Ya ampun, setahun fanfic ini aku phpin. Maaf banget semuanyaa /sedotingus
Jadi dulu aku stuck banget gara-gara ffn ga mau kebuka. Aku coba pake anonymox sampe nyoba ganti IP PC ku sendiri hahaha. Tapi ternyata gagal dan browserku malah jadi error. Terus berhubung aku mulai masuk universitas waktu itu dan mulai sibuk latian sama tim agensi (aku cover dance pemirsahh. Percaya ga? Huahahaha) aku jadi bener-bener lupa sama 'Silently' ini. Di kolom komentar sama PM banyak yang minta aku lanjut. Banyak juga yang ngira aku ga ngelanjutin karena kecewa sama EXO yang udah ga 12 lagi /sedotingus2
Ya kecewa sih pasti. Sedih. Tapi aku masih ngeship HunHan & Official Pair lainnya kok. Aku cinta HunHan banget huhu.
Mungkin deket-deket ini aku mau publish oneshootnya anak bangtan berhubung aku lagi tergila-gila sama VKook dan YoonMin. Aku gemes parah sama mereka haha. Ada yang suka juga ga sih sama mereka? Atau ada yang mau request kopel gitu? :3
Mau minta maap juga kalo ada Cassie, maapin abang Yunho yang gagah perkasa (?) malah aku jadiin antagonis. Psikopat pula. Aku udah bingung mau siapa yang aku jadiin kakaknya Xiumin hehe. Tolong jangan bash akoeh. Aku cinta damai kok. Ini Cuma cerita? Oke?

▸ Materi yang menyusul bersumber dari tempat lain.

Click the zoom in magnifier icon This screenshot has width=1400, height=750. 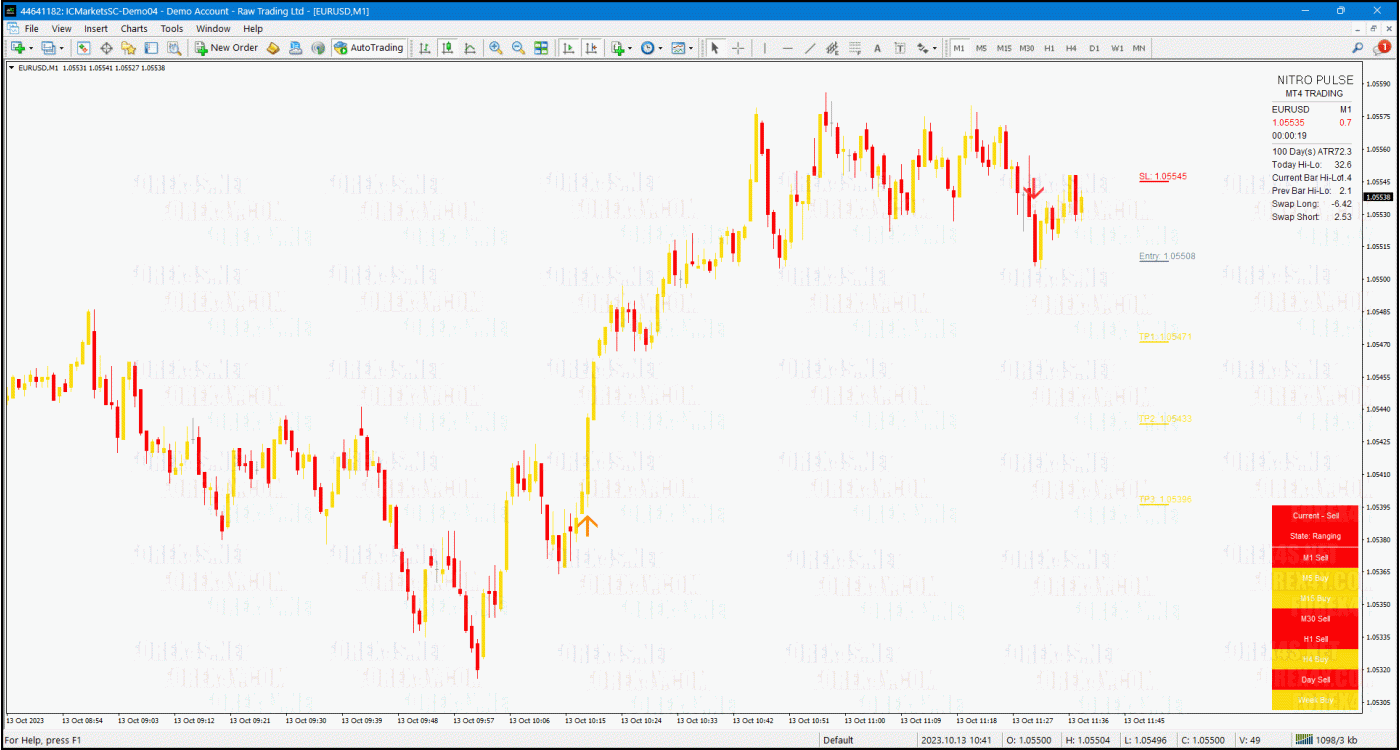(496, 48)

Nanti penjelasannya tentang asal muasal kejahatan si kakaknya Umin ini diceritain di chapt berikutnya aja ya. Karakternya juga nanti berkembang kok ehehehe.
Terusterus, pada liat MV Monster ga sih? Kok itu si cadel jadi kurgajr gitu ya? (mengumpat di bulan puasa, tolong jangan ditiru) Rambutnya item, terus ganteng. Pake banget. Bagian ngerapnya itu lho. Asdfghjkl. Terus Chanyeol rambutnya merah membara kek sambel ayam geprek versi ganteng gitu kan sebel. Bekyun juga pake tindikan apaan tau gobargober di kuping. Tapi ganteng terus aku bisa apa
Yaudahlah, sekian aja. Daripada kebanyakan gosipin oppa-oppa di bulan puasa, mending aku dadah aja.